HTL Steyr -
Schulgeschichte |
Erinnerungen
an die HTL Steyr
OStR Dir. Ferdinand Freihofner
1951
- 1981: Lange habe ich überlegt, ob es sinnvoll ist, die Erinnerungen und die Zustände an der HTL Steyr in der Nachkriegszeit zu schildern. Denn die jungen Zeitgenossen können dies – auch von meiner frühen Erfahrung her – nicht verstehen oder richtig wahrnehmen.
Im Herbst 1951 trat ich als Professor für Mathematik und Darstellende Geometrie in die HTL ein. Bis dahin wurden alle technischen Fächer, so auch Mathematik, DG, Physik usw. ausschließlich von Diplomingenieuren unterrichtet. Auf Grund des starken Gehaltsgefälles zwischen Industrie und Schule wurden diese immer mehr Mangelware. Später mussten wir sogar rein technische Fächer, etwa Mechanik und technisches Zeichnen übernehmen.
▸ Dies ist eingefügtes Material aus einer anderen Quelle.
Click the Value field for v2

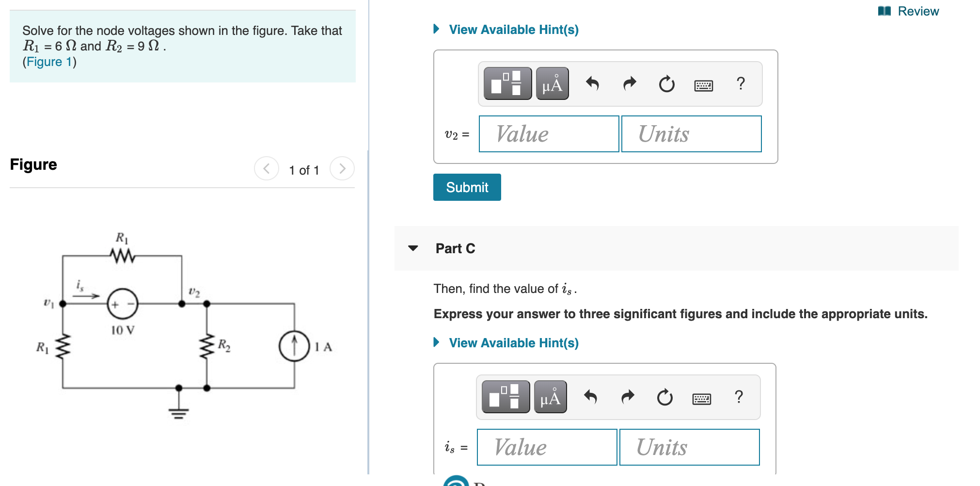(x=548, y=134)
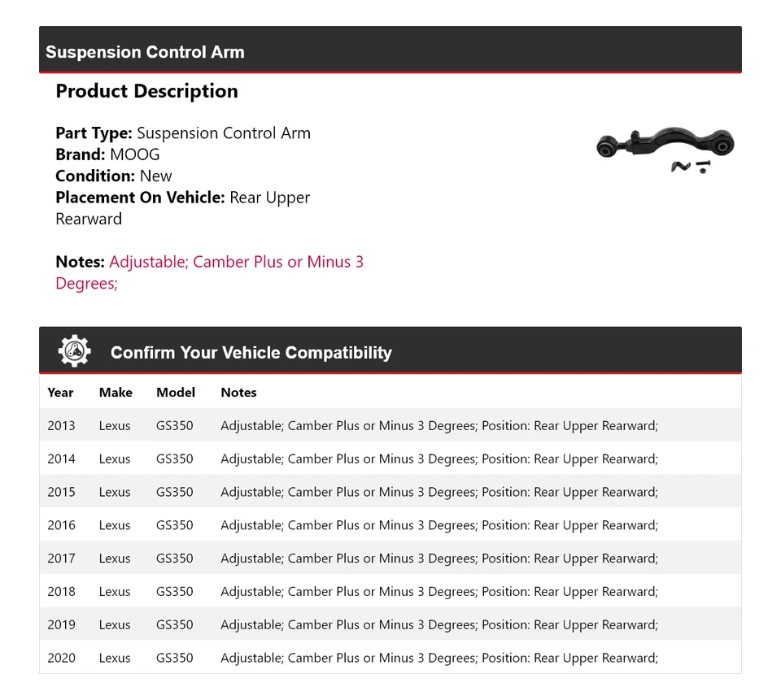Click the Make column header

(x=116, y=392)
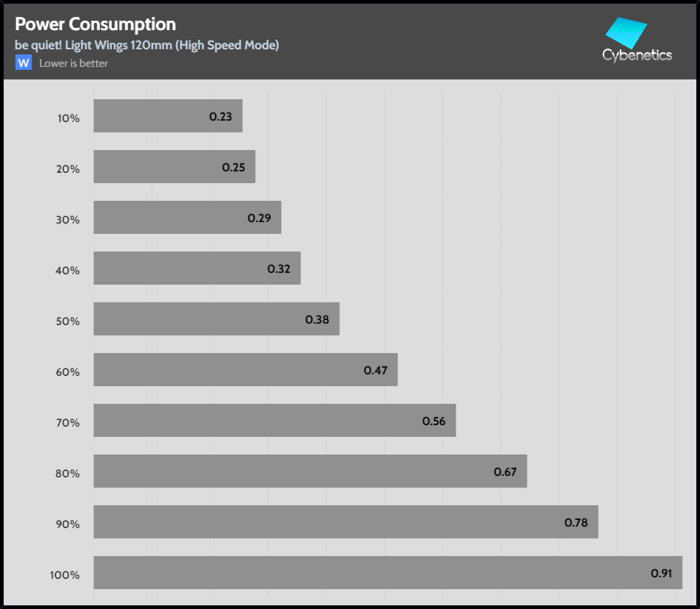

Die Unterrichtsgestaltung war vor allem wegen des großen Raummangels äußerst schwierig abzuwickeln. Der ganze 2. Stock – damals war das Gebäude noch zweistöckig – war dem Internat vorbehalten. In dieser Zeit waren die HTLs in Österreich noch sehr spärlich, vor allem für die in Steyr angebotenen Fachrichtungen: Kraftfahrzeugbau, Landmaschinentechnik, Elektro- und Hochfrequenztechnik. So kamen Schüler von Vorarlberg bis Wien und dem Burgenland nach Steyr.
Dies führte zu einer kaum zu bewältigenden Überkapazität der Internatsplätze. 40 Schüler und mehr waren in einem Raum und in Stockbetten untergebracht, die in den Ecken oft drei Stock hoch waren. Mäntel und Anzüge mussten an den Betten aufgehängt werden, weil für Schulsachen, Unterwäsche und die meist von den Großmüttern liebevoll und reichhaltig mitgegebenen Lebensmittel nur ein schmaler Spind am Flur für jeden einzelnen Schüler vorhanden war.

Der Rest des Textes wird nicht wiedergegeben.